November 02 2010

Sandra Kindel

“Being a caregiver will forever be the most rewarding thing in my life. “

For a parent, there is nothing more difficult, more painful than watching your child’s health deteriorate while being completely helpless to prevent it. My son Michael was 15 years old when cystic fibrosis took him from this world – but those 15 years were the most precious for both me and his three brothers and sisters.

Michael’s struggles with health started just one month after he was born and continued throughout his brief life. The doctors diagnosed him with cystic fibrosis when he was four months old, which shocked my entire family and completely changed our lives. Raising a child who is different for any reason can often be a burden on a family, but I am proud to say that all of my children loved and supported their brother and were always proud of his inner strength and positive attitude.

Growing up with CF, even when it prevented him from attending school, did not hinder Michael’s academic experience. He was always a straight-A student, graduated from middle school, and even received a scholarship to attend high school. Michael always tried to remain active when CF allowed - was involved in the Make a Wish Foundation and participated in walk-a-thons to raise funds for various causes.

Michael’s health deteriorated quickly and we were told by doctors that he would need a lung transplant by the age of nine. His health improved slightly and therefore did not go through with the transplant. The improvement only lasted for a short time, and eventually we all knew that there would be no more miraculous recoveries. I was Michael’s mother, his caregiver, but it was my son who truly gave us all strength. He told his siblings and me that he was ready to go with a smile on his face, that he was prepared, and soon after that, he left us.
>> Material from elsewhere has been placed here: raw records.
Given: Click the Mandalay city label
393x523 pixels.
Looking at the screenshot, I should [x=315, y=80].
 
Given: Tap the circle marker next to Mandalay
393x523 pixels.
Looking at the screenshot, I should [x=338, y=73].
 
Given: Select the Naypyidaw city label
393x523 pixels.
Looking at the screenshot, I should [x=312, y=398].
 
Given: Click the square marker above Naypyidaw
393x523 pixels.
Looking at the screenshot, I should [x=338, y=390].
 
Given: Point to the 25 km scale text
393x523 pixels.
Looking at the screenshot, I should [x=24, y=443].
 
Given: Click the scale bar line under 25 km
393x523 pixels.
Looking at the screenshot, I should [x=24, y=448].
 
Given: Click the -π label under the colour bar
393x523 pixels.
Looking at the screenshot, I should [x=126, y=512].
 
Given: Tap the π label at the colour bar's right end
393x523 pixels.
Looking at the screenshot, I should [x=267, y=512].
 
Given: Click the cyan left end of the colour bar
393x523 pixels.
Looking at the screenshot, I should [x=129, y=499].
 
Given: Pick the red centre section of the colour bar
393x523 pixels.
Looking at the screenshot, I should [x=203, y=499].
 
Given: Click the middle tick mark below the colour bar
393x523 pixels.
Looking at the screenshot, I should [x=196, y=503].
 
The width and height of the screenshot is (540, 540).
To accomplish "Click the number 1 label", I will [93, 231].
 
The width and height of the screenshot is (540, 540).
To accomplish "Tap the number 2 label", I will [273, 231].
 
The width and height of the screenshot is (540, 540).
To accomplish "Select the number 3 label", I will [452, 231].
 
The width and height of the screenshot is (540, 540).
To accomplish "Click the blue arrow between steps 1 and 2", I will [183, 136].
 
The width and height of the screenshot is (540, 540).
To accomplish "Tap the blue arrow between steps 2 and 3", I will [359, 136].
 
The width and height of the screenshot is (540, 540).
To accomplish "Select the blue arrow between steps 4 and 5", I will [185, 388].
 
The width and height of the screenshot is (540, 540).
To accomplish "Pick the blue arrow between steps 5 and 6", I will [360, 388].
Michael’s death introduced a very dark time in my life, but by remembering his strength and his optimism, I was able to come out stronger. I am now a respiratory therapist and work with many people who have cystic fibrosis. My story as a caregiver is not only one in which I cared for my son, but one in which I have been able to touch countless lives and make people’s individual journeys a little bit easier.

While no day is easy without Michael, I know that he has guided me to where I am today and will always help me in my walk through life and my calling as a CF caregiver.